DES-water-insoluble portion yield (%) = (amount of DES-water-insoluble portion (g))/(initial amount of glucose (g)) (4)

Results and discussion

Preparation of ChCl/glucose DES

ChCl and glucose are both colorless solids at room temperature. When these compounds were combined in their powdered forms under ambient conditions, the mixture predictably remained a colorless solid. Upon heating within a specified temperature range (80–130 °C), the ChCl and glucose mixture transitioned through six distinct states, contingent upon the molar ratio of the two compounds and the applied heating temperature. These states are depicted in Fig. 1 and encompass: (a) no change, where the mixture retains its white powdered form, (b) partial liquefaction, (c) a liquid phase with residual solid particles, (d) a colorless transparent liquid, (e) a brown transparent liquid, and (f) a brown solid. For clarity, these states have been classified as solid, partly liquid, partly solid, liquid, liquid (brown), and solid (brown), respectively.

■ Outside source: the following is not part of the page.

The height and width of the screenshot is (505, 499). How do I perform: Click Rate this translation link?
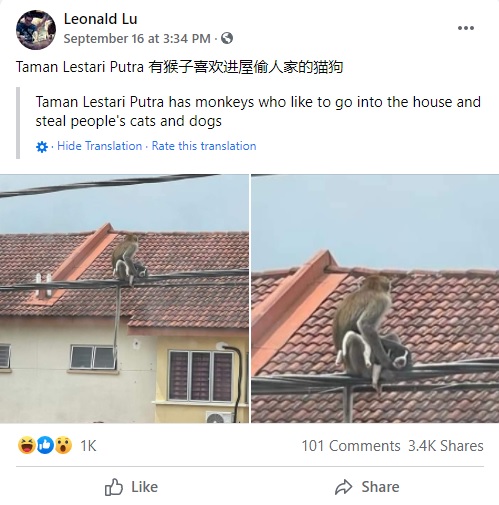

Fig. 1 The pictures of ChCl and glucose mixture after heating at various temperature. (a) Solid: no change, where the mixture retains its white powdered form, (b) partly liquid: partial liquefaction, (c) partly solid: a liquid phase with residual solid particles, (d) liquid: a colorless transparent liquid, (e) liquid (brown): a brown transparent liquid, and (f) solid (brown): a brown solid.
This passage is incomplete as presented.